BY Roger LancasterJuly 9, 2020
BY Roger LancasterJuly 9, 2020
Policing is a cog in America’s uniquely punitive criminal justice machinery: Legislatures write tougher laws, police make more arrests, prosecutors bring more charges, and courts imprison far more people for longer terms under worse conditions than do authorities in any other affluent democracy. Police are also the public face of this renegade system. Millions of Americans have contact with the police every year, and even after successive waves of protest and civil unrest against police brutality, policing is still often intrusive, abusive, and sometimes gratuitously violent, especially in black and low-income neighborhoods.

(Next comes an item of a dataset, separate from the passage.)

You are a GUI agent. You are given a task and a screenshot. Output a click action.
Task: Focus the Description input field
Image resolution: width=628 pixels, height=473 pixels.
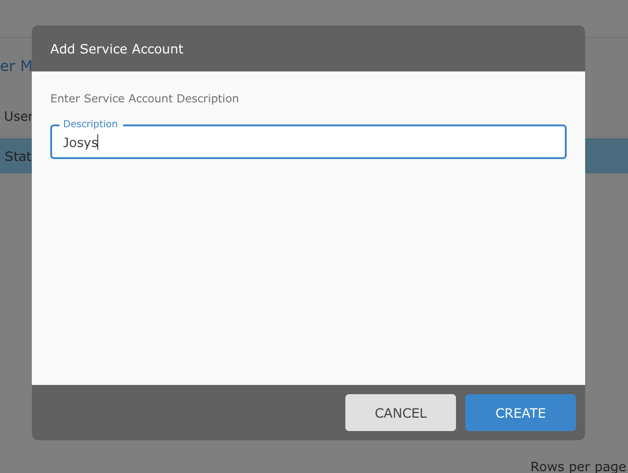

If we think that these maladies are invariable and immutable expressions of an American system founded on settler colonialism and slavery, or if we believe on principle that coercion is bad and that the state has no “right” to coerce compliance with laws, then our course of action will be clear: we should steel ourselves with moral zeal and take up the cause to defund, dismantle, and abolish policing.18 But if we understand that these collective disorders represent a contingent fact of history—a modern shift of institutional logics that was gestated in the turmoil of the 1960s, born in the political retrenchment of the 1970s, and persists, albeit in increasingly attenuated modalities, today19—then we might begin the work of unpacking the bundle of associations, of bringing American law enforcement practices into alignment with constitutional protections, evolving international human rights norms, and rising standards of accountability.
The latter approach offers a richer and subtler view of history, to say nothing of having the advantage of being informed by a coherent comparative sociology. Policing, which exists in every modern society, can scarcely be traced to the slave patrols lore commonly circulated among abolitionists. Although it has plural (and often bloodstained) roots in the protection of private property, strikebreaking, sexual regulation, and the maintenance of race, ethnic, and class hierarchies, policing’s modern implantment in rationales of public safety represents a civilizational advance over private protection rackets and archaic forms of communal violence including lynch mobs, kinship-based self-defense, feuds, vendettas, and so on. It is part of an apparatus that inserts delays, rules, and deliberations in between accusation, apprehension, adjudication, and penalty. Its means of coercion are not intrinsically unjust or abusive. A socialist ought to be able to hold these opposed thoughts in his or her head at the same time.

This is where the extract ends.